After a while the singer seemed to be dedicating her songs to my friend. Each time she sang of love she looked at him with a look that Juliet would have reserved for Romeo. My friend flattered by this attention was at his flirtatious best. She began to wrap her arms around him like an octopus in the mating season. Yassi began to get edgy. The accompanist had stopped playing and was trying to delicately extract her and the more he tried the more firmly she held on. My friend while in the process of being strangled had now moved from flattered to embarrassed, and a distinctly hunted expression was beginning to manifest itself on his face. He finally broke free and made a dash for the observation car with his VVIP guests. The singer dashed after him, Yassi dashed after the singer, and the accompanist sat at the bar and looked on with a “I told you so” expression on his face. My friend from within the sanctuary of the observation car could see a wrestling match in progress between Yassi and the singer. Yassi seemed to be in a losing battle. Realizing this, our Romeo returned to his Juliet and while trying to calm her down steered the contestants back to the dining area.

Yassi by now battle scarred bearing the scratches of the singer’s long nails had pushed aside all thoughts of enjoying the train ride and the scenery. He had arrived at the point where he didn’t give a toss for scenery. In the meantime, our singer now safely ensconced in the buffet car began to declare her undying love for Romeo with all the power of her well-endowed lungs. Yassi returned to the fray to calm her down. My friend was desperately attempting to stay out of her loving embrace, the hunted expression was now permanently frozen on his features. Realizing that this was now going to turn into another chase sequence, Yassi with the help of Romeo came up with a bright idea. Romeo moved towards the end of the train and the guard’s van with the singer hot on his heels. Yassi taking up the rear guard, lured her into the guard’s van.

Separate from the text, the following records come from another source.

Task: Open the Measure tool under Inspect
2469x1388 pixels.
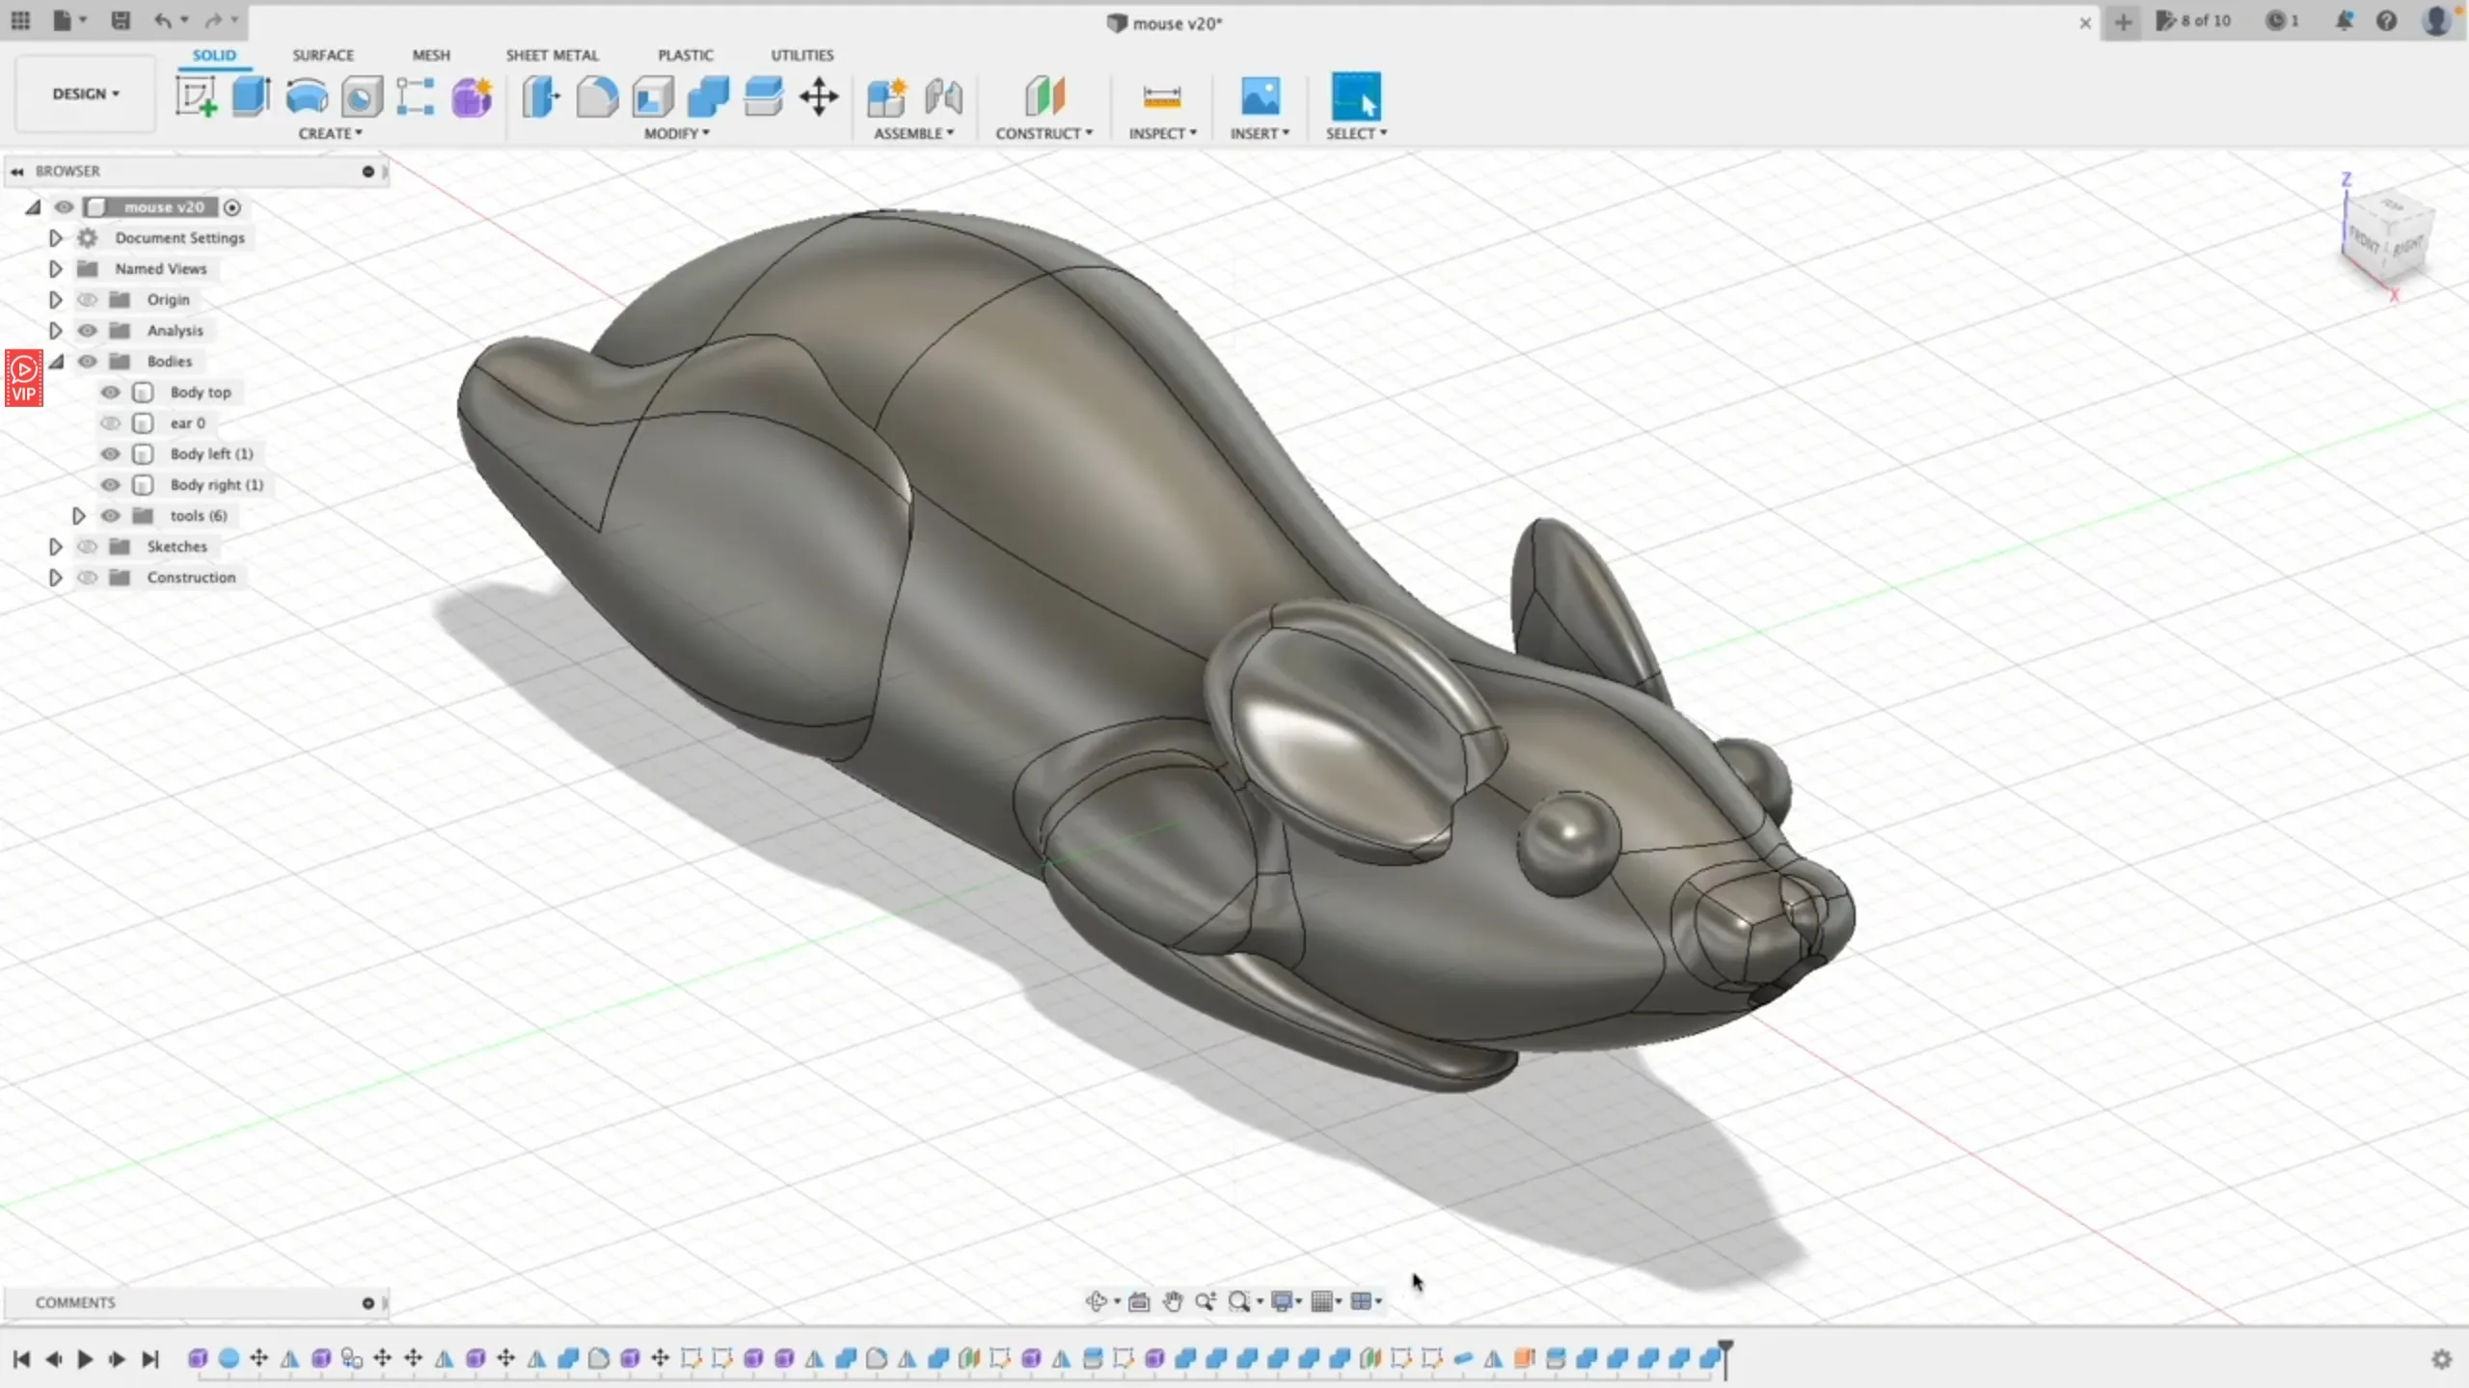Action: (x=1162, y=96)
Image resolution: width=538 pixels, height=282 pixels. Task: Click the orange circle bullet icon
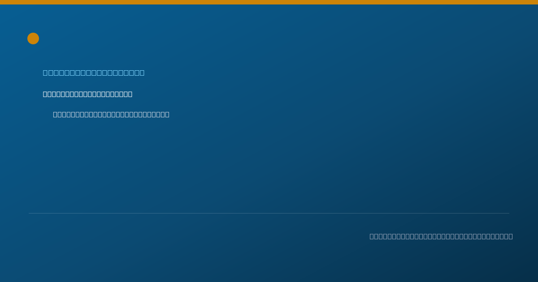(33, 38)
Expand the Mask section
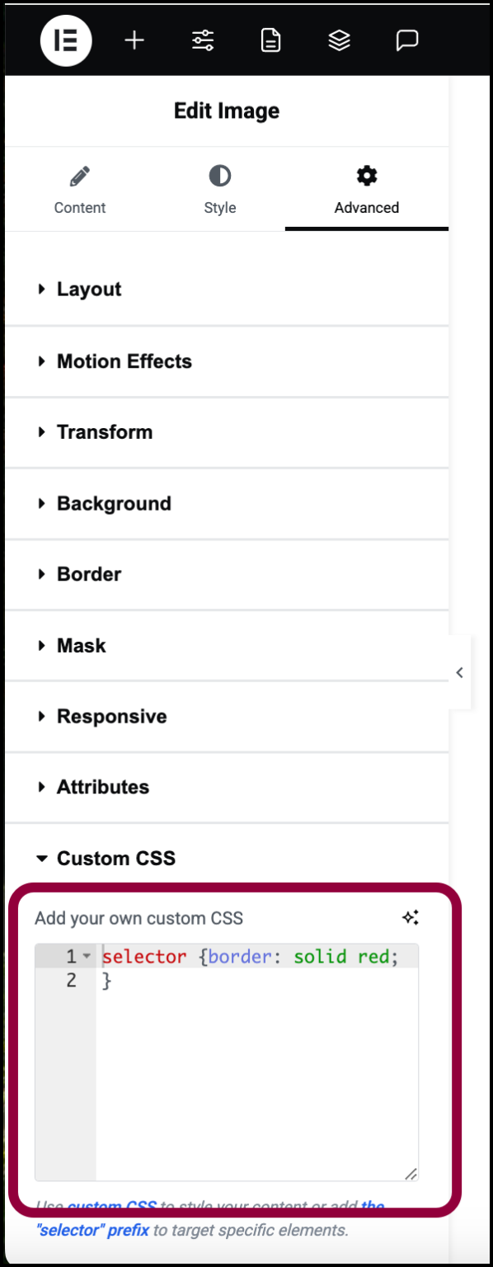Image resolution: width=493 pixels, height=1267 pixels. point(82,645)
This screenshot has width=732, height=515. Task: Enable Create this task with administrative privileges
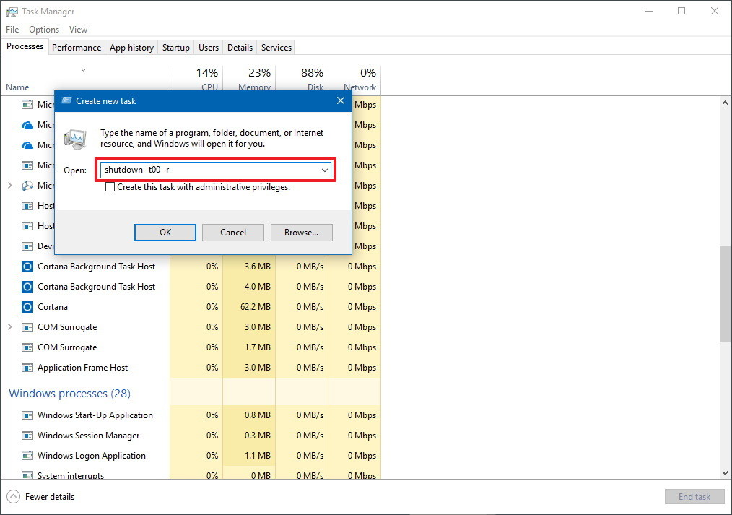(x=110, y=186)
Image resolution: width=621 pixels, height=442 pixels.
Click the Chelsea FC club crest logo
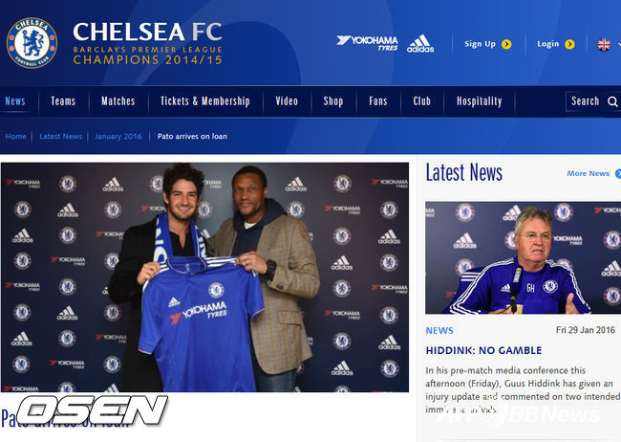click(x=32, y=43)
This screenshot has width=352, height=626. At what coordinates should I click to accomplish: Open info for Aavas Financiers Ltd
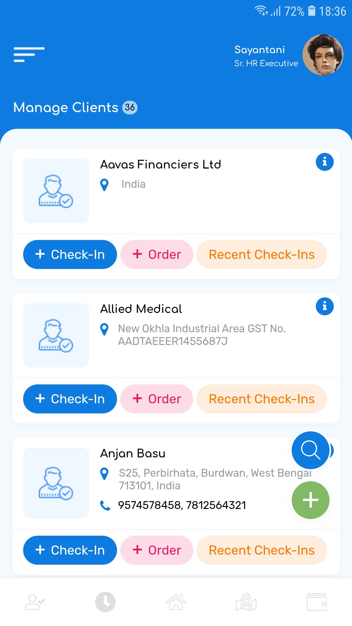click(x=325, y=162)
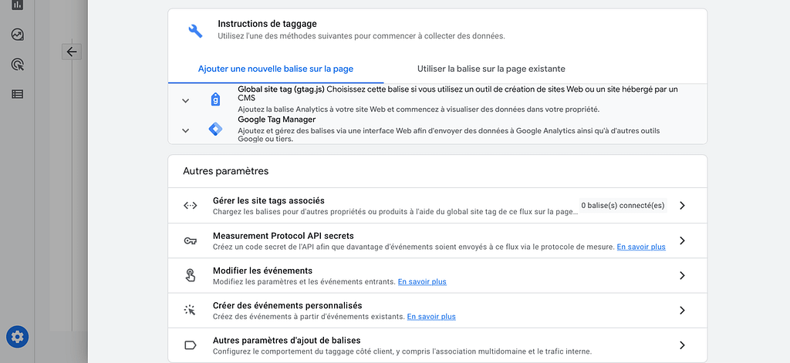Click the 0 balise(s) connecté(es) badge

tap(623, 206)
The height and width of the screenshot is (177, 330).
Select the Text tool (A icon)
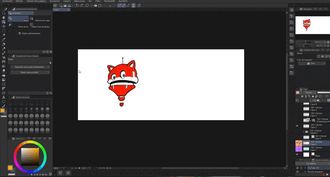(x=4, y=97)
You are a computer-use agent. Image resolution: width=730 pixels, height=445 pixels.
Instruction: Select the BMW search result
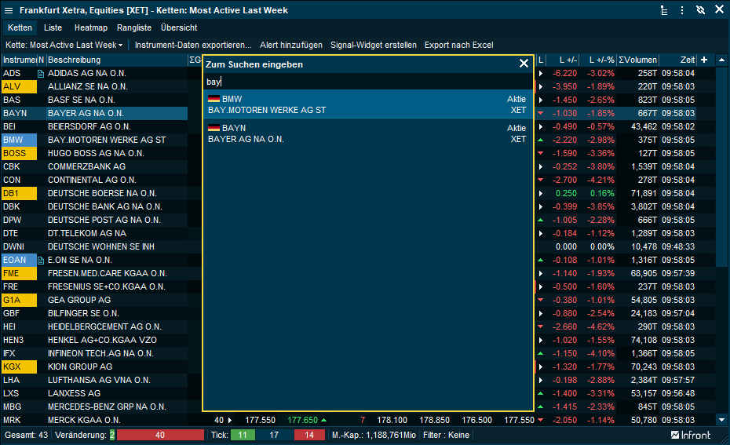click(367, 104)
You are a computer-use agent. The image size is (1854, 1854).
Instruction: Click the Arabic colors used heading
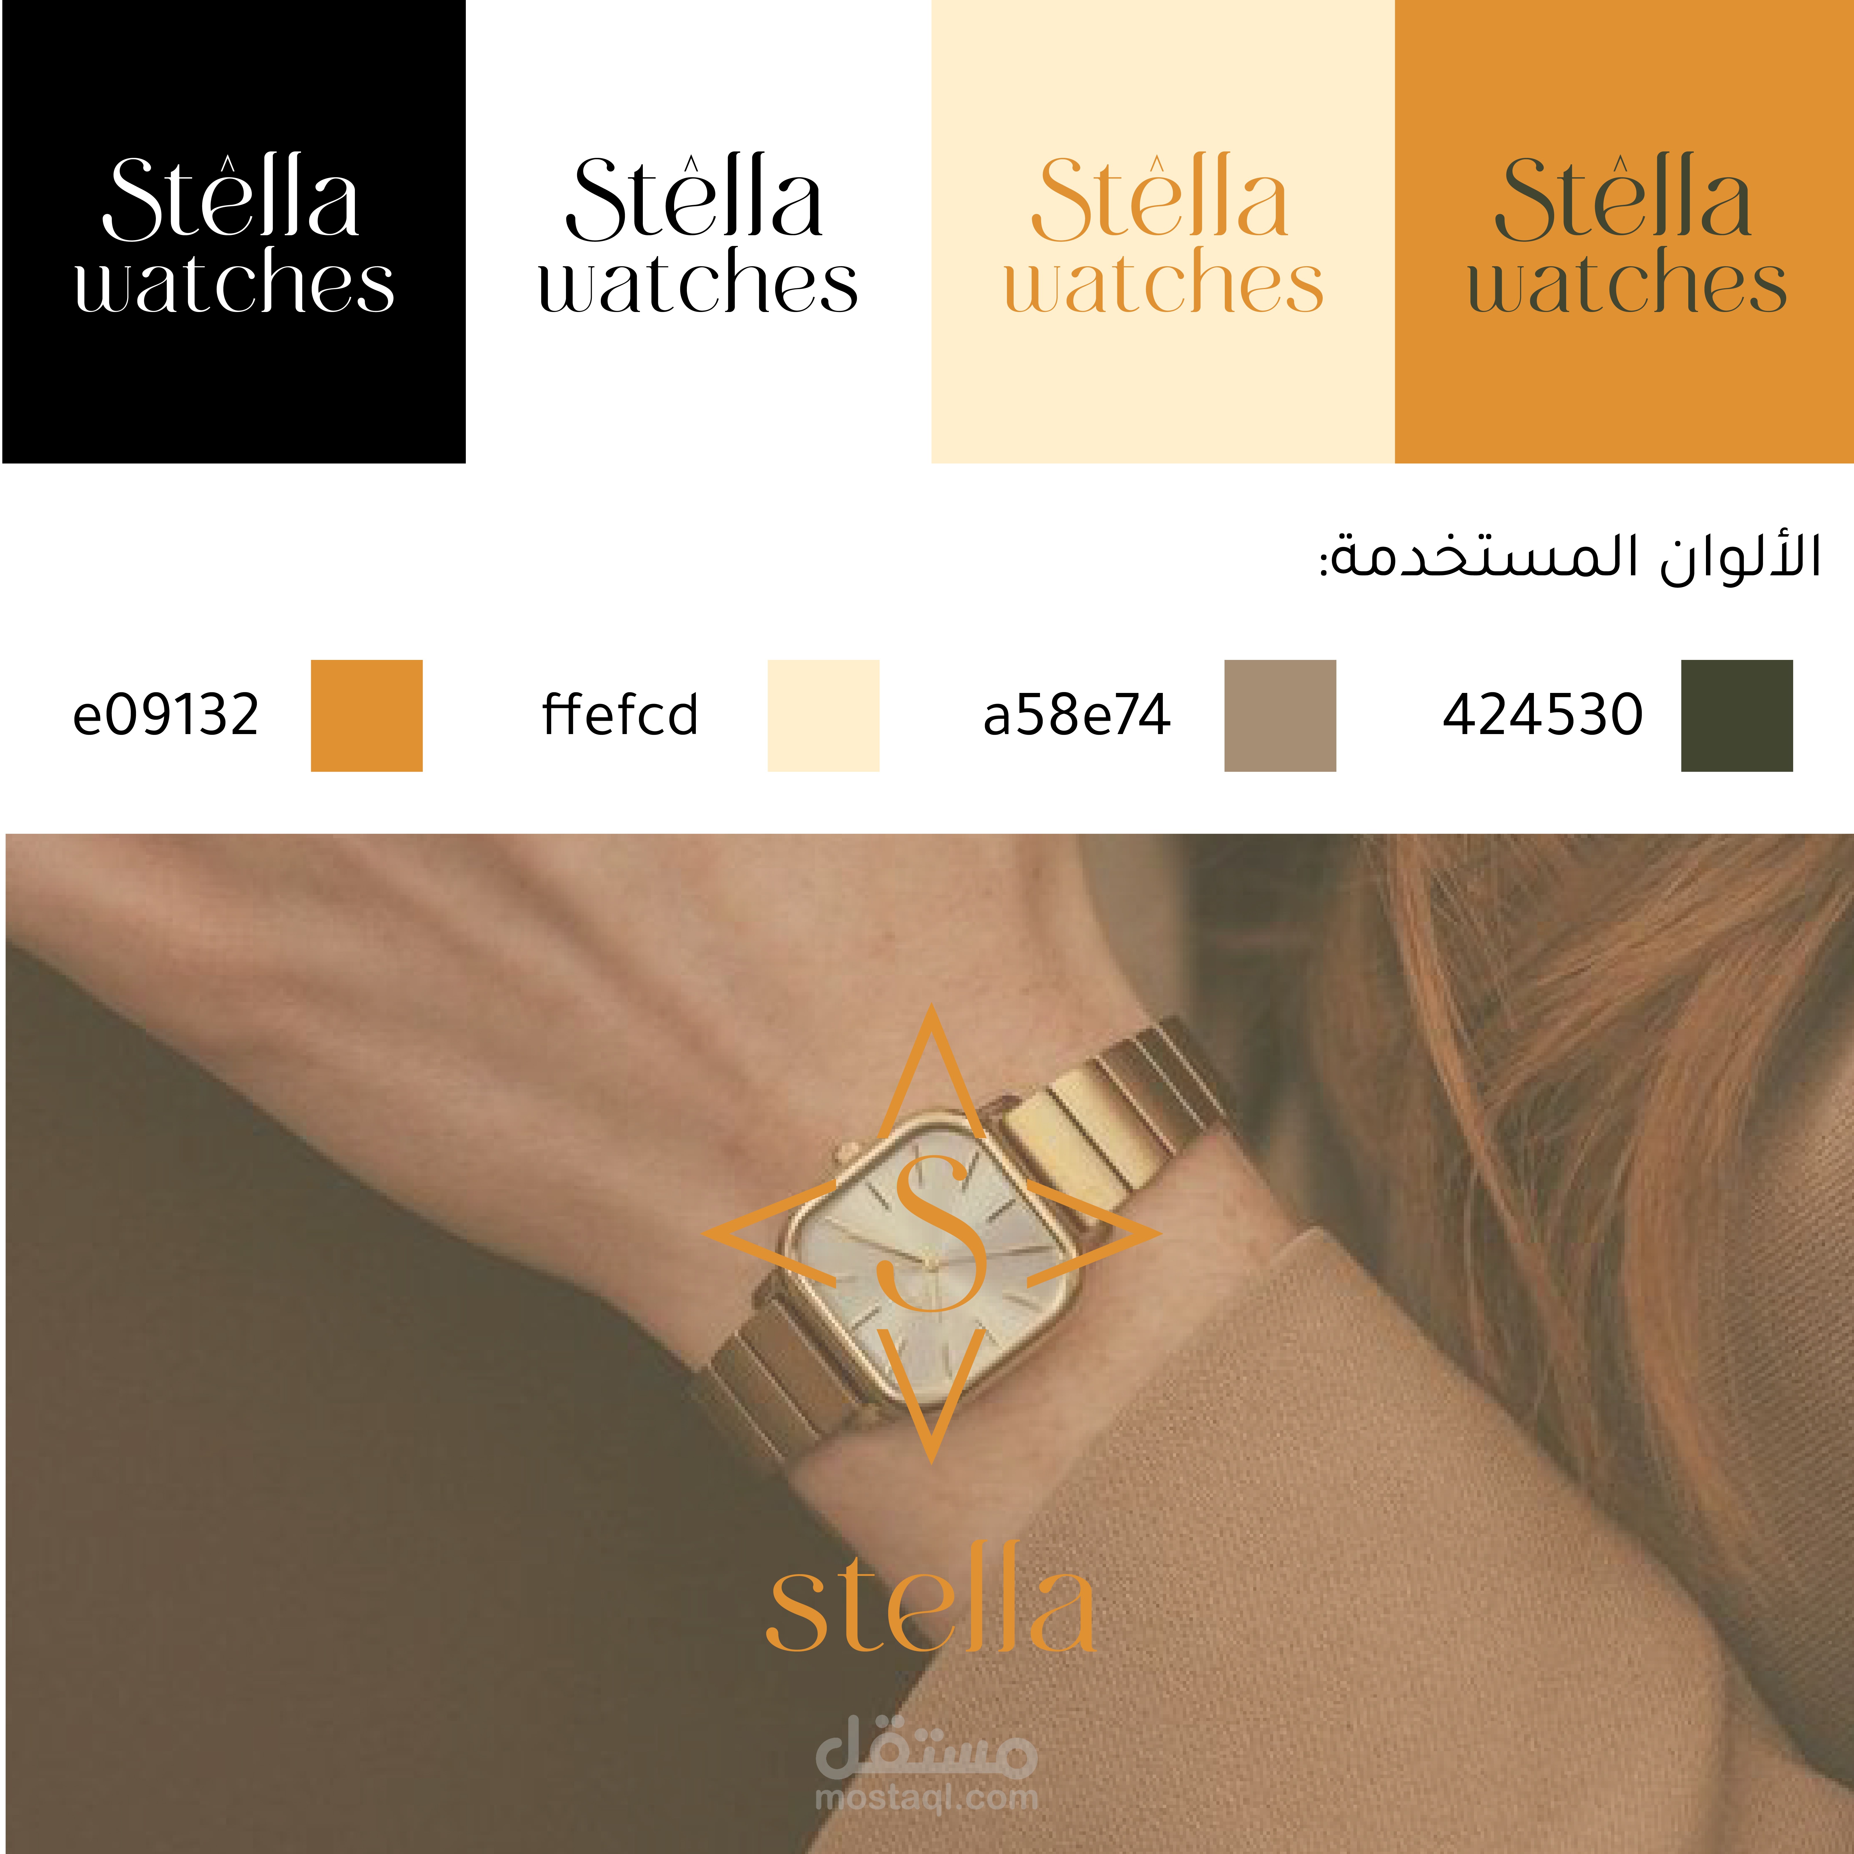point(1570,557)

They quickly reversed positions and emerged from the compartment firmly shutting the door behind them.

This story should have ended here, but unfortunately both our heroes had failed to mention to the guard the circumstances which led to their consigning the lady to the Guard’s van and he had at the sounds of distress very gallantly released the lady from her confines. The first indication our heroes had of this was when the lady appeared at the entrance to the carriage, by this time she had divested herself of her upper garments and clad in her lingerie which by some miracle of gravity held in her natural bounties. She looked straight at my friend and said, “I want to love you,” (please note for the sake of decorum I have replaced the actual word used with the word love). My friend took off like an arrow shot from a bow. Yassi, with a timely tackle resumed his bout of wrestling, and the pianist played on. This game of hide and seek had continued for quite a while, but thankfully subsiding as they got closer to their destination and the spirits had left the lady. The passengers alighted a happy bunch oblivious to the drama that had taken place a carriage away. My friend disembarked looking much older than he was when he began this journey. It took some persuasion on my part to convince Yassi that the term “The Show Must Go On” applies to trains as well.